Chez PwC, elle rencontre Loubna, sa future associée. Les deux jeunes filles se rêvent dans l’entrepreneuriat, tout en ayant un impact sur la société. Un jour, Donia tombe sur le film The Lunchbox. Révélation. « Dans le film, il y a une femme qui adore cuisiner. Comme elle, elles sont nombreuses à aimer ça, mais à le faire uniquement chez elle, c’est dommage », constate Donia. Depuis toujours Donia est fan de bonne chaire et de bons plans resto qu’elle partage avec ses copines. Elle s’imagine monter un restaurant du monde, avec une carte unique et des « mamas » mises à l’honneur. Pas d’apport financier : le plan tombe aussi vite qu’un soufflé.
« C’était l’époque où les services de livraison se développaient. On s’est dit qu’on pourrait faire de la livraison de plats à la place. Deux jours après, on contactait une association de femmes qui a adoré le projet et nous a présenté des mamas.»
Donia et Loubna débutent en proposant un service de traiteur lors de petits événements obtenus par bouche à oreille. « On s’est lancées avec trois fois rien lors d’un start-up week-end. Lors du premier événement, nous sommes venues avec nos marmites, c’était de la pure improvisation. »
Dernière année d’école. Donia est en alternance, le temps manque et les événements s’espacent. Elle dispense toujours des cours de français à des réfugiés et l’idée lui vient de proposer des ateliers de cours de cuisine à domicile. Elles commencent à réaliser quelques ateliers le week-end. L’été arrive et la fin des études aussi. En quelques semaines, Donia se dégote un poste pour la rentrée de consultante chez Tenzing, un cabinet de conseil qui partage ses valeurs. En juillet, elle s’envole pour l’Égypte pour travailler dans un orphelinat pour garçons et des centres d’accueil pour filles. Jamais, Donia ne laisse échapper une pointe de tristesse dans sa voix quand elle évoque ses missions humanitaires. Au contraire, tout sourire, elle s’explique sans s’éterniser :
« J’ai perdu ma mère quand j’étais plus jeune et je me suis toujours dit que j’avais de la chance d’avoir encore mon père alors que d’autres n’ont plus personne. C’est quelque chose que j’ai toujours voulu faire et, en plus, j’adore les enfants. Je voulais même créer un orphelinat à la base ».

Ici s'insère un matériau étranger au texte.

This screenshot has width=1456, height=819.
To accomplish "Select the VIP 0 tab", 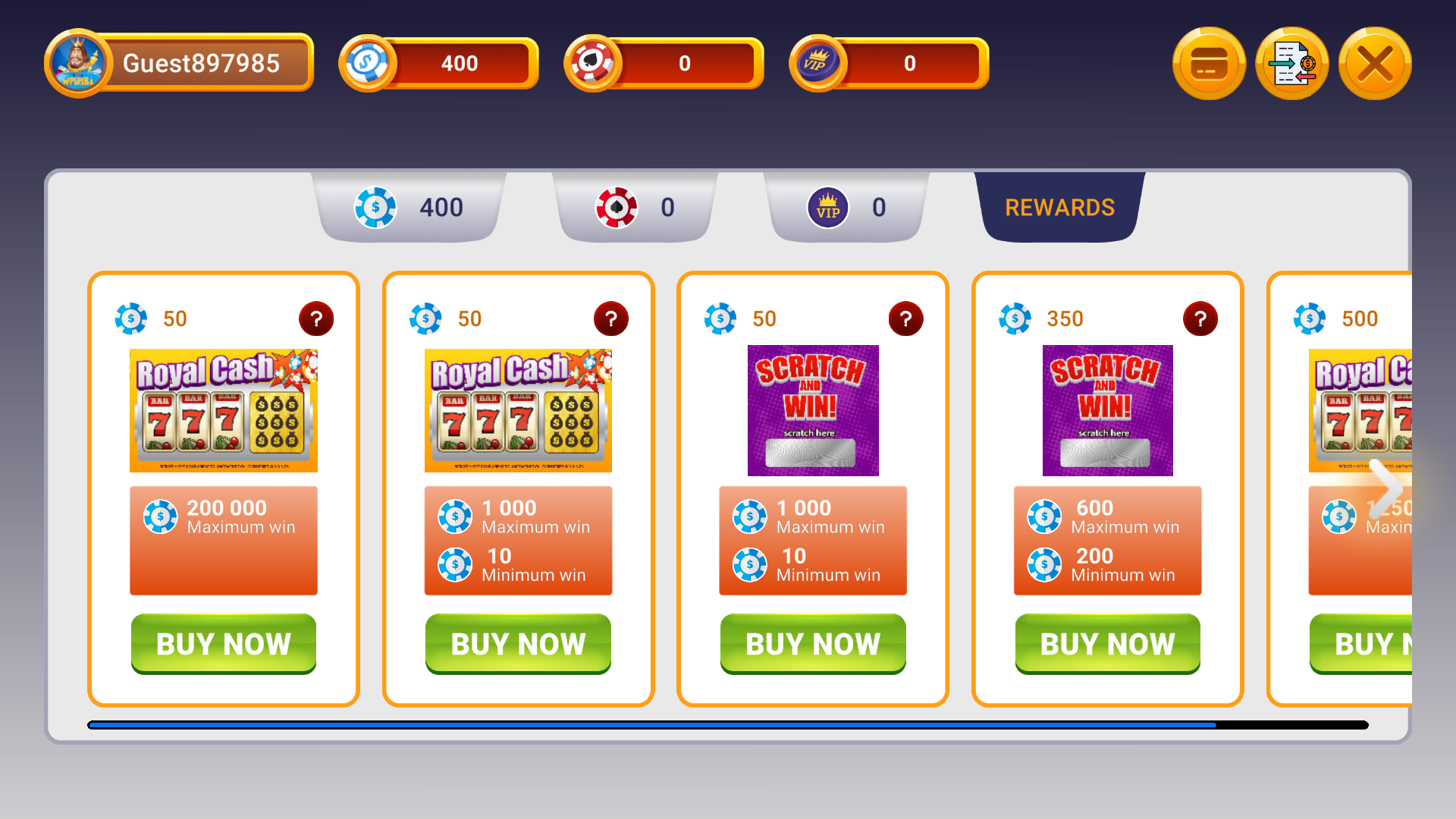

Un an plus tard, Donia quitte son CDI pour s’investir à temps plein dans Meet My Mama avec ses deux associés Loubna et Youssef.
« En 2017, nous avons activé 17 femmes, travaillé avec plus de 60 entreprises, régalé plus de 10 000 personnes et cuisiné près de 60 000 mignardises. On a créé la Mama Academy, la première académie pour former et outiller les femmes migrantes qui souhaitent vivre de leur passion pour la cuisine. », lance-t-elle, rôdée à l’exercice de communication.

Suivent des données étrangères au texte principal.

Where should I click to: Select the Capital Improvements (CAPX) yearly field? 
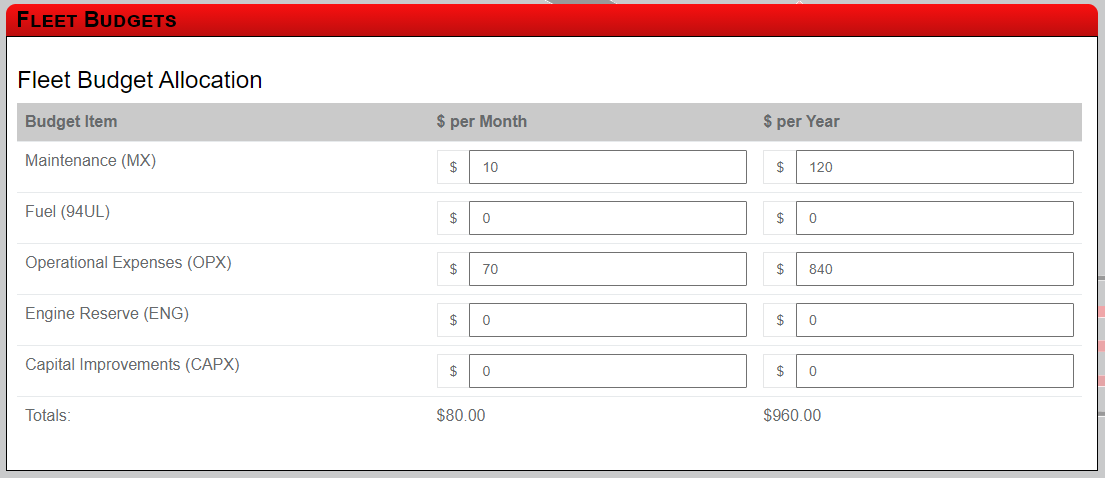click(934, 371)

Elle croit en sa bonne étoile. En quelques mois, Donia a intégré le programme Les audacieuses de La Ruche, qui encourage l’entrepreneuriat au féminin et est Fellow de la Fondation Ariane de Rothschild. Meet My Mama est également accompagnée par la société privée d’investissement The Family, tout en étant incubée à la station F. En parallèle, Donia réfléchit déjà à son prochain projet humanitaire. Son rêve : partir en Inde et créer avec une amie, avant ses 30 ans, le premier centre de loisirs mobile pour les enfants des rues et les orphelins.